CalculusIntermediate

What is Integration?

Integration is the process of finding the total accumulation of something , the area under a curve, the total distance traveled, the total work done. It is the reverse operation of differentiation and the second major pillar of calculus.

In this lesson

The intuition: adding up infinitely many pieces
Definite integrals and area
Indefinite integrals and antiderivatives
Basic integration rules
Real-world applications

1 The Intuition: Adding Up Infinitely Many Pieces

Suppose you want to find the area under a curve y = f(x) between x=a and x=b. You could approximate it with rectangles: divide the interval into n thin slices, build a rectangle on each, and sum the areas. The more rectangles you use, the better the approximation.

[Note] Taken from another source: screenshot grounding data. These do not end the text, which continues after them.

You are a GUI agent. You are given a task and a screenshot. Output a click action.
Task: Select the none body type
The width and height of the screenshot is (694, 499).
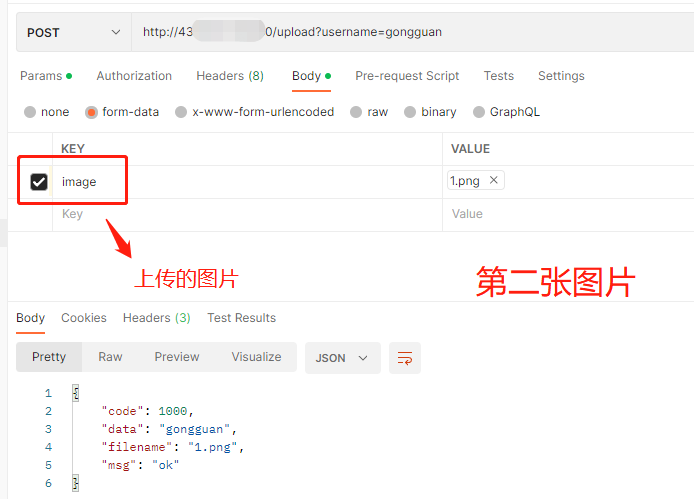point(30,112)
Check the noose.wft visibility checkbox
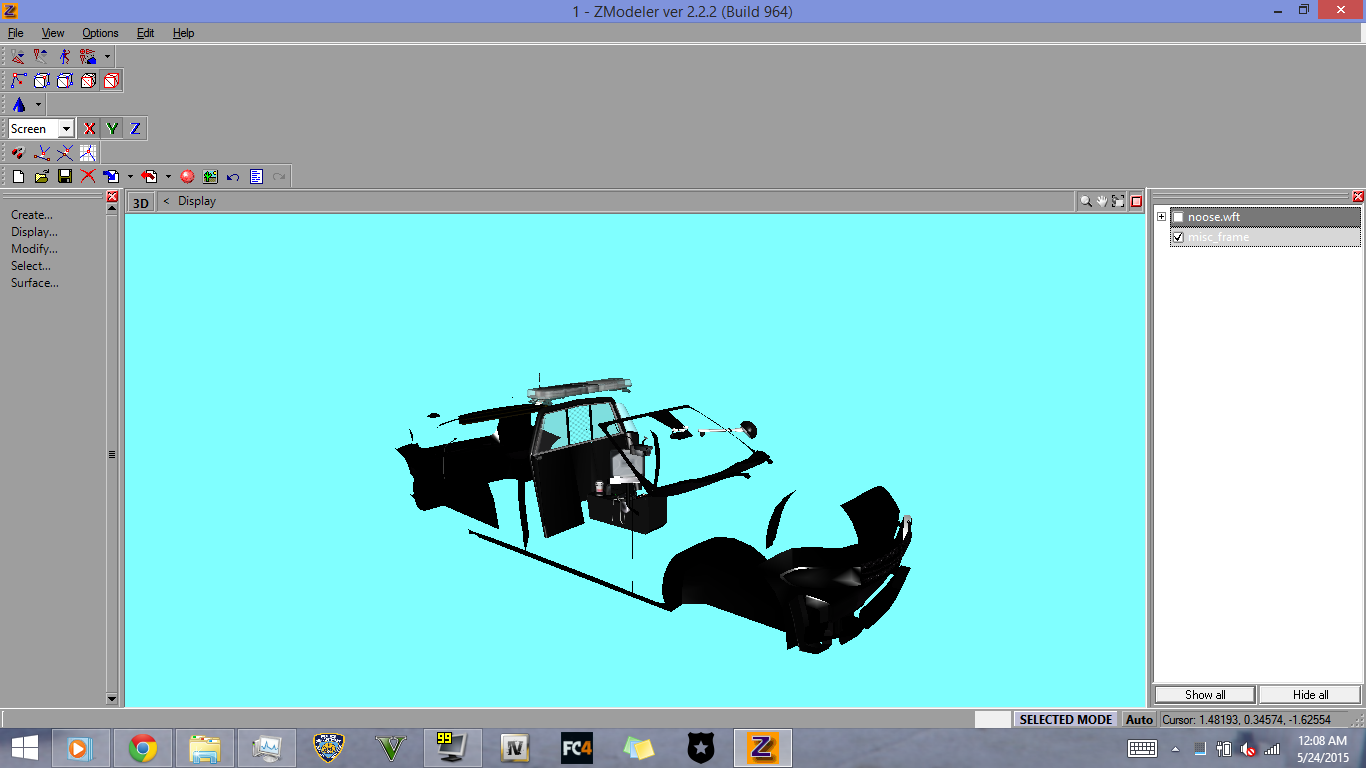 [x=1178, y=217]
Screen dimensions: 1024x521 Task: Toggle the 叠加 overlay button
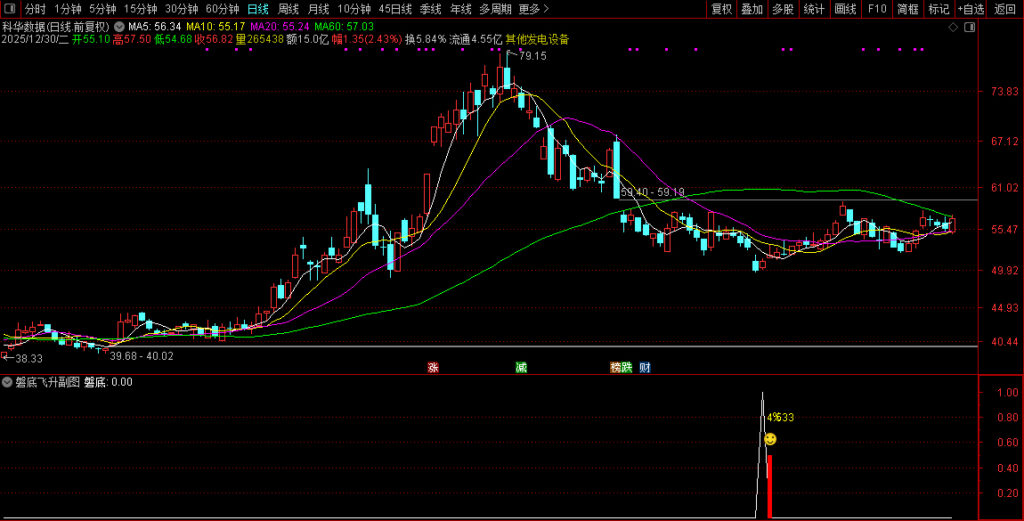[x=752, y=9]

Integration takes this to its limit: use infinitely many infinitely thin rectangles. Each has width dx (an infinitesimal) and height f(x), contributing f(x)dx to the sum. The integral symbol ∫ is an elongated S standing for "sum." The definite integral ∫ₐᵇ f(x)dx is the limit of this sum as the number of rectangles approaches infinity.

The Riemann Sum

The formal definition: ∫ₐᵇ f(x)dx = lim(n→∞) Σᵢ f(xᵢ*)Δx. This is a sum of n rectangle areas, taken to its limit as n→∞ and Δx→0. This limit exists (and equals the integral) for any continuous function.

2 Definite Integrals and Area

∫ₐᵇ f(x)dx gives the signed area between f(x) and the x-axis from x=a to x=b. "Signed" means regions below the x-axis contribute negative area.

Interpreting a Definite Integral

∫₀³ x dx , area under y=x from 0 to 3

1The region is a right triangle with base 3 and height 3

2Area = ½ × base × height = ½ × 3 × 3 = 4.5

3The integral equals 4.5 , confirmed by calculation

Answer: ∫₀³ x dx = 4.5

3 Indefinite Integrals and Antiderivatives

An antiderivative of f(x) is a function F(x) such that F'(x) = f(x). The indefinite integral ∫f(x)dx = F(x) + C, where C is the constant of integration (any constant has zero derivative, so there are infinitely many antiderivatives).

Example: ∫2x dx = x² + C, because d/dx(x²+C) = 2x. The +C is essential , without it, you're missing infinitely many valid answers.

4 Basic Integration Rules

Core integration rules

∫∫xⁿ dx = xⁿ⁺¹/(n+1) + C (Power rule , reverse of differentiation power rule, n ≠ −1)

∫∫k dx = kx + C (constant integrates to kx)

∫∫[f(x) + g(x)] dx = ∫f(x)dx + ∫g(x)dx (sum rule)

∫∫cf(x) dx = c∫f(x)dx (constant multiple rule)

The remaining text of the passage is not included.